街の人々は固唾を飲んで見守っていた。銃声も爆発音も聞こえない、静かな戦い。巨大な熊の群れが、まるで目に見えない羊飼いに導かれるように、ゆっくりと、しかし着実に街を抜け、北へ、北へと向かっていく。
20時間後、最後の熊が第3新東京の境界線を越えた。街は、一人の犠牲者を出すことなく、静寂を取り戻した。
数年後、研二はアルカディアを見下ろす丘の上の監視ステーションにいた。白髪が増え、顔には深い皺が刻まれていたが、その眼は穏やかだった。眼下に広がるのは、AIによって完璧に管理された、豊穣な森。モニターには、母熊が二頭の子熊に木の実の割り方を教える、微笑ましい姿が映っていた。
ふと、彼は南の空に目を向けた。遥か彼方には、人々が暮らすメガロポリスの白いシルエットが見える。シェパード・システムによって引かれた、目に見えない、しかし決して越えられることのない境界線。

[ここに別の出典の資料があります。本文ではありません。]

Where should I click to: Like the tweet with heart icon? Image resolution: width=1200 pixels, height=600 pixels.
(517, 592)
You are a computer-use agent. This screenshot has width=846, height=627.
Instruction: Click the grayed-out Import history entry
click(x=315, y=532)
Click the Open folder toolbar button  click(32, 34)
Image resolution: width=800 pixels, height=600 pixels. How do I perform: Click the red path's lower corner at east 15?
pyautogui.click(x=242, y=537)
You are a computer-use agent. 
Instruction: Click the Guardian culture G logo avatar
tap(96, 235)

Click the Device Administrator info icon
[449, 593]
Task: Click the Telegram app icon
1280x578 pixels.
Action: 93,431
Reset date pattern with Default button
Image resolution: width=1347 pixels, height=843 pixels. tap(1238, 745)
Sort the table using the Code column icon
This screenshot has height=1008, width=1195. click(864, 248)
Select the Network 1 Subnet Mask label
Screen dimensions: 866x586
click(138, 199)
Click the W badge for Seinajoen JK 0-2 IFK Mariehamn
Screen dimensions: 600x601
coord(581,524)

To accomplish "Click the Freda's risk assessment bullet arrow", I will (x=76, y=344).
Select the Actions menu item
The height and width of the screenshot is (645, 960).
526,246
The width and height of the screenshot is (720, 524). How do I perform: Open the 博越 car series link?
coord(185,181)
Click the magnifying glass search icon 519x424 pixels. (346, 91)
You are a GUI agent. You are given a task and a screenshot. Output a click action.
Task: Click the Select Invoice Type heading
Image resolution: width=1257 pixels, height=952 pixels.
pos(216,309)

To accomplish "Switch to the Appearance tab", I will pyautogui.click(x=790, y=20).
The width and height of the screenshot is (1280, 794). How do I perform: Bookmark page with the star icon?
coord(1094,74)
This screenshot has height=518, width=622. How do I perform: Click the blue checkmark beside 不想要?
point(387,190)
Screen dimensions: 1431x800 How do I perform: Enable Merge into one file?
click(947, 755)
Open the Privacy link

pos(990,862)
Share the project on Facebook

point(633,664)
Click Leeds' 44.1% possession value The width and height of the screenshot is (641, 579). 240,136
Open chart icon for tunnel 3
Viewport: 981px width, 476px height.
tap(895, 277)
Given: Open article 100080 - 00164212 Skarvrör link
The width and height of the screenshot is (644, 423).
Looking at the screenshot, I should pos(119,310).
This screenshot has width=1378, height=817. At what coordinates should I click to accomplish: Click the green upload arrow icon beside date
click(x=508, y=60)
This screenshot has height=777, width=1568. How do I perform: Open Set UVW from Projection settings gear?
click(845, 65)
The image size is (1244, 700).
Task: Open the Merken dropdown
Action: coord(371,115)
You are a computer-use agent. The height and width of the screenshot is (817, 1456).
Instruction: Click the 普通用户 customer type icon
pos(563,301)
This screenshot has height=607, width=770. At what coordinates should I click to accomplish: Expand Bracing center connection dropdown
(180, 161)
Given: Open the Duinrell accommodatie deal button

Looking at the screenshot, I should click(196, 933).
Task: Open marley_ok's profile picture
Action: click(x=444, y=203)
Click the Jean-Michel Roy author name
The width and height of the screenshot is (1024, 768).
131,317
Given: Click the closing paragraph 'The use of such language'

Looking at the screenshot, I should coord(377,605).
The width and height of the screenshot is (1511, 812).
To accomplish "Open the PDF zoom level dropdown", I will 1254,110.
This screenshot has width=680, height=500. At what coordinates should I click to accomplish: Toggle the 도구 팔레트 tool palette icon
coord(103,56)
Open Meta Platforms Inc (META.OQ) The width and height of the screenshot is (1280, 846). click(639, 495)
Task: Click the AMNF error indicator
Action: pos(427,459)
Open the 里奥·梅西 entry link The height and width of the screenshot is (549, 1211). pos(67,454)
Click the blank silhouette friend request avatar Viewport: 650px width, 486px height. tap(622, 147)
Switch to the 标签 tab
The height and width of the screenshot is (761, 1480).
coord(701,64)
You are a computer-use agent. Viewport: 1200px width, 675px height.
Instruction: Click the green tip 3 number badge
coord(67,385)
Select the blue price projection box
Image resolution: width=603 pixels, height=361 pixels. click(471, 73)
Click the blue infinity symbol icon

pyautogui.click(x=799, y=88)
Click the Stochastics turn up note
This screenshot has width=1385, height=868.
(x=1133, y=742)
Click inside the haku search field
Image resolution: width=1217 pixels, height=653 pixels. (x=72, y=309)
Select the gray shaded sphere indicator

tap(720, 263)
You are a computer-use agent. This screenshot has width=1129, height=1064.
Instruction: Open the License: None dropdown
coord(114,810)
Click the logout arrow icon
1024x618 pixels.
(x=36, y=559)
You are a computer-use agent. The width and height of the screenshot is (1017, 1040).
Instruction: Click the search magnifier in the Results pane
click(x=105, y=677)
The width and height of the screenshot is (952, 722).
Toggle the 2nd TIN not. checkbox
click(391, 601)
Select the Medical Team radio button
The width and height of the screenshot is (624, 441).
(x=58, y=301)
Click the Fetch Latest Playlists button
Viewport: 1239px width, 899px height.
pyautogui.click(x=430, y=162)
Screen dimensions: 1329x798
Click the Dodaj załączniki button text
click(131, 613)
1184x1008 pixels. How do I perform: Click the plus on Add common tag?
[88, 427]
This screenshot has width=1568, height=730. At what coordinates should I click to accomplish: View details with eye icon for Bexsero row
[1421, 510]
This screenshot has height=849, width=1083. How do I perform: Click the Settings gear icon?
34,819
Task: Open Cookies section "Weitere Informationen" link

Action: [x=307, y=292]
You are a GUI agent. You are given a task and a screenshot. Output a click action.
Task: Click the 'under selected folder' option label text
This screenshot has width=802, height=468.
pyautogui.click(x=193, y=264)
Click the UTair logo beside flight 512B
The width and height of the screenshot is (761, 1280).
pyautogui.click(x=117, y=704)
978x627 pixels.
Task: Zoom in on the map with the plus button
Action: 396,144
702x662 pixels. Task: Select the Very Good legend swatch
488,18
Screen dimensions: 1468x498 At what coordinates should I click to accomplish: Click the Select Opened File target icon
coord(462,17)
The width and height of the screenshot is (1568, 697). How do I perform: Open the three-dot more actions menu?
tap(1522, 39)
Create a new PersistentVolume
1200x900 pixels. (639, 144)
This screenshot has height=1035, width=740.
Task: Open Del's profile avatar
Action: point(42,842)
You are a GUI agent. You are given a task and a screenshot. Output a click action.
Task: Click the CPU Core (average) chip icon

研二は、妻と娘の写真が入ったロケットを、そっと握りしめた。彼は戦争に勝ったのではない。誰もが不可能だと笑った平和を、築き上げたのだ。
最高の技術とは、自然を征服する力ではない。それを深く理解し、敬意を払う知恵のことだ。二つの世界は、もう交わらない。しかし、どちらも確かに、この国の空の下で生きている。研二は、森から吹いてくる涼やかな風の中に、ようやく見つけた答えの匂いを感じていた。END.